**GIVEN EXERCISE 1:**
Decide whether each statement agrees with the page about the 111 First St. tower, answering yes or no and quoting the deciding words: (a) The proposed tower would have 52 stories. (b) Koolhaas presented the design at City Hall. (c) The proposed building would cost $400 million.
**GIVEN EXERCISE 2:**
Identify each line of the listing that contains the word "accomplish", matching case exactly, and copy every such line.
Start of PAGE EXTRACT
WOW!!!!that bulding is just incredible...GO JC!
Very nice design. I never thought I would be jealous of a JC tower.
WOW!!!!that bulding is just incredible...GO JC!
Ehhh...It's "Alright." (Yeah, I'm hatin' lol)
I think it looks pretty cool except the top section is too bright in the night-time rendering. If it were to get built, it would definitely be a stand-out structure because it looks so radical.
However, as an engineer I can tell you that that top section will not overhang so far out on each side in the real thing (so the design will need to be modified significantly before it gets built). In the end, it will not really have the "I" shape to it as it is not economically feasible structural-engineering-wise (this current design calls for a lot of money to be spent on a significant non-functional structural portion of the building, and of course, the developer cannot really "sell" non-functional space).
111 FIRST: 1 OF-A-KIND IDEA
Tuesday, February 27, 2007
By JARRETT RENSHAW
JOURNAL STAFF WRITE
One of the world's leading architects laid out his radical design for the controversial 111 First St. site, proposing a "vertical city" and ushering in a new phase of Jersey City's emergence as an international player in the world of business and style.
"The time has come to do a building that is less than typical," said architect Rem Koolhaas, whose prestigious portfolio includes the Seattle Public Library, Prada in New York and Los Angeles and the China Central Television Headquarters in Beijing.
The ambitious design calls for a 52-story tower consisting of three blocks stacked perpendicularly to one another, projecting what one official described as a "Rubik's Cube" look.
The three blocks would sit on top of a longer slab that would serve as a structural base and would accommodate parking, artist galleries and retail space.
The proposed $400 million mixed-use building would feature 1.2 million square feet of space, spread out among loft style-units, artist live and work space, typical condos, retail space and a world-class hotel.
The exposed roofs on the individual blocks present a number of unique, open-air spaces in the building, Koolhaas said yesterday as he showed renderings of people relaxing in open-air cafés and gazing at reflection pools.
In a number of ways, the unusual design is a visual attack on the "cookie-cutter" high-rises that are dominating the city's skyline these days.
"This is the most cutting-edge piece of architecture I have seen in my career," said Bob Cotter, the city's planning czar. "I would hope this type of project would lead other developers to come into the city with unique plans."
Koolhaas showed off the design yesterday morning at the Jersey City Museum, which was packed with city officials, media and members of the development community. It's the architect's first large-scale residential development in the United States.
"This is another step in the ongoing transformation and revitalization of Jersey City," said Jersey City Mayor Jerramiah Healy. "It's time New Jersey, New York and the world sees Jersey City as an international metropolis."
The site at 111 First St. was the center of a long legal battle between the building's owner, Lloyd Goldman, of BLDG Management Co., and scores of artists who had been using the building as work/live studio space. Goldman, citing structural concerns and financial issues, wanted to demolish the old tobacco building and redevelop the site. Goldman eventually won a compromise with the city and the artists.
End of PAGE EXTRACT
Start of DATA PROVIDED
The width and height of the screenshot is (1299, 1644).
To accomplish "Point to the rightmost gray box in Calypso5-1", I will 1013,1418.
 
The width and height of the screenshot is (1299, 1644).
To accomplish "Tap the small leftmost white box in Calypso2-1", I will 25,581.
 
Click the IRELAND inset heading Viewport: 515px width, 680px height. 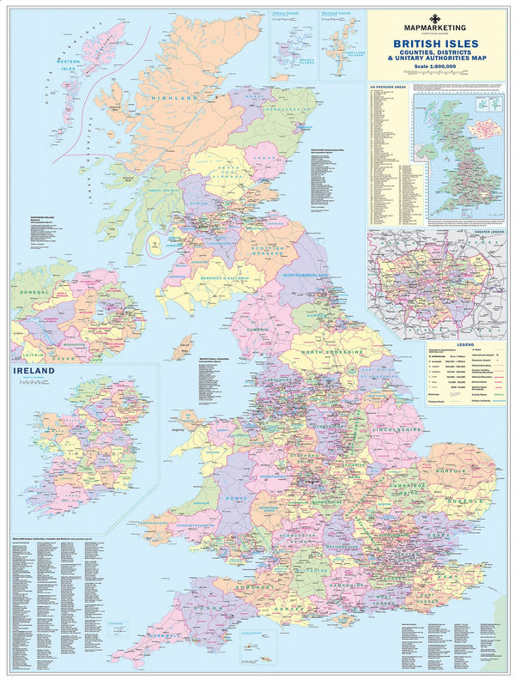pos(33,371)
End of DATA PROVIDED
Start of DATA PROVIDED
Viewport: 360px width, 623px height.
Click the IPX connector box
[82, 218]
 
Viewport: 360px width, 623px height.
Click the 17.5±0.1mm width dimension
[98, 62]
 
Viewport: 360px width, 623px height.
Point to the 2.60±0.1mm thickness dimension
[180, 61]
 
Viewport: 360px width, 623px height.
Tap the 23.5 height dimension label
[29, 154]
End of DATA PROVIDED
**WORKED SOLUTION 1:**
(a) Yes: "The ambitious design calls for a 52-story tower consisting of three blocks stacked perpendicularly to one another"
(b) No: "Koolhaas showed off the design yesterday morning at the Jersey City Museum"
(c) Yes: "The proposed $400 million mixed-use building would feature 1.2 million square feet of space"

**WORKED SOLUTION 2:**
To accomplish "Point to the rightmost gray box in Calypso5-1", I will 1013,1418.
To accomplish "Tap the small leftmost white box in Calypso2-1", I will 25,581.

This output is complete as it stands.